Think for a moment what a high risk move this was for the Obama team at first. It would have required enormous alignment and buy-in from the top to put this much attention onto one massive, unproven thing that had never been done before, and protect that effort from getting side-tracked by the zillion other demands on the digital strategy, resources, and time of the team.

Do you think that kind of risk and trust could be handled by an org that didn’t “get” digital, and the messy and scary process of innovation, fundamentally at its core?

Mastering the basics, then going exploring

number 1 cuffsThe Romney campaign did aim high with one digital tool, their much-vaunted “Orca” mobile GOTV application. Orca is now a well documented failure, and as with any experiment it’s easy to point fingers as to what went wrong (I know, let’s blame the consultants!).

But we’ve all launched failed products, and I wonder if what it points to rather than pure incompetence is the broader inability of most digital teams to really protect their focus.

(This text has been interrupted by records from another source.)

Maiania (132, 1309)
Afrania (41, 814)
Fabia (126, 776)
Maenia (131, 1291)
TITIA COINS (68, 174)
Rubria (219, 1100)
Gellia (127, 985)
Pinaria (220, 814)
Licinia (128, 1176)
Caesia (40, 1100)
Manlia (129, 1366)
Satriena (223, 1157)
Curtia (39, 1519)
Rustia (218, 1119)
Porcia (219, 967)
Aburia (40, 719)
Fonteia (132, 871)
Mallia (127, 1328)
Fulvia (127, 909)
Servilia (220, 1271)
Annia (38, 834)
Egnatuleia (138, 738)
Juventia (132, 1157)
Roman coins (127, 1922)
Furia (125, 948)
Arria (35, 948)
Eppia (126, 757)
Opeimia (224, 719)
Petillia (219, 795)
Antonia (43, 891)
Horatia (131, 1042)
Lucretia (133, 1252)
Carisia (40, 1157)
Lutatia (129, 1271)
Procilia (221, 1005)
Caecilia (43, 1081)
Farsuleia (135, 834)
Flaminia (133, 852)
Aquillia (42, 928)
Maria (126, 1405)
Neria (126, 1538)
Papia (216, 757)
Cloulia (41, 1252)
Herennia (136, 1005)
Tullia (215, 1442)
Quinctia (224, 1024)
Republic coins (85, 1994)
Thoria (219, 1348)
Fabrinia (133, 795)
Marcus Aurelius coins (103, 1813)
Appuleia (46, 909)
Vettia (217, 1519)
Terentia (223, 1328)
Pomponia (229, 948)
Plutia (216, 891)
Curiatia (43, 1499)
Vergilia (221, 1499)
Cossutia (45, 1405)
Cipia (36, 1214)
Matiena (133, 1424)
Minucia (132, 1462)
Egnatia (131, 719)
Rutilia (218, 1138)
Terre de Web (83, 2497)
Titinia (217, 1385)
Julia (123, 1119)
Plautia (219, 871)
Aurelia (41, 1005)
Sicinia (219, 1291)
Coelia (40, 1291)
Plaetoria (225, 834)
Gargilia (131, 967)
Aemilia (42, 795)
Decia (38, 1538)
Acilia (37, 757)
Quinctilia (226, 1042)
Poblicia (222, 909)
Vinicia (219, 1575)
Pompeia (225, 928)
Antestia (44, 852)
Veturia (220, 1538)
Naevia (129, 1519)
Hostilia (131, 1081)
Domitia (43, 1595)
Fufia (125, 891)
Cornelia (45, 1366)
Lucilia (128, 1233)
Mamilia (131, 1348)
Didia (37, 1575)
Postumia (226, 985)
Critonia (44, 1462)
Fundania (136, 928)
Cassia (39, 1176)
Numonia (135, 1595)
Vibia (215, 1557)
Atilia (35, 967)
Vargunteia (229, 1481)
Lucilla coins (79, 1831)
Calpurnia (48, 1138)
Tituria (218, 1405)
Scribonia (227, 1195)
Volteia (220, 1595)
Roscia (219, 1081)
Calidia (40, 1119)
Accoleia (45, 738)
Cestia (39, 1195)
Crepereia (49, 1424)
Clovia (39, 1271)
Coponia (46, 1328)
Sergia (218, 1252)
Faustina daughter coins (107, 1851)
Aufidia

Digital directors today are expected to get everything right: social media, content publishing, mobile, fundraising, promotion and marketing, influencer networks, metrics, platform/tech management…the list goes on. Amazingly, most teams I know are doing a great job at keeping all these boats afloat.

But what are we really able to focus on amidst all the noise?

Innovation is hard. Let’s just be real about that

I see how much time digital teams spend chasing poorly thought out ideas that don’t really fill a need or meet an important audience where they are. Maybe it’s the pet project of a board member. An idea from a strong willed CEO, campaign director, or program expert who fundamentally doesn’t understand the web. Or a simple case of a decent idea that’s not given enough time and patience to see it eventually bear fruit.

And I think part of that problem lies with us. We don’t push back hard enough on bad ideas from big personalities. We lack communications skills to be understood. We don’t understand how our internal positioning limits our influence over strategic decisions. We don’t have a quick enough handle on metrics to win arguments. Or we’re overly self-confident, and under-estimate how hard it is to actually pull off real innovation. We don’t demand the budgets we need to truly succeed.

The question digital directors, bosses and staff need to wrestle with is this. Job one is clearly to master the basics, keep pace with change, and do a whole bunch of fairly difficult things, fairly well. To build a good digital program.

But to aim for greatness, to find a supremely strategic innovation that helps solve your organization’s most fundamental business problems, that, if you actually pulled it off, would put some serious space between you and your competition or opposition, requires altogether different thinking.

So are you ready to find your one big thing?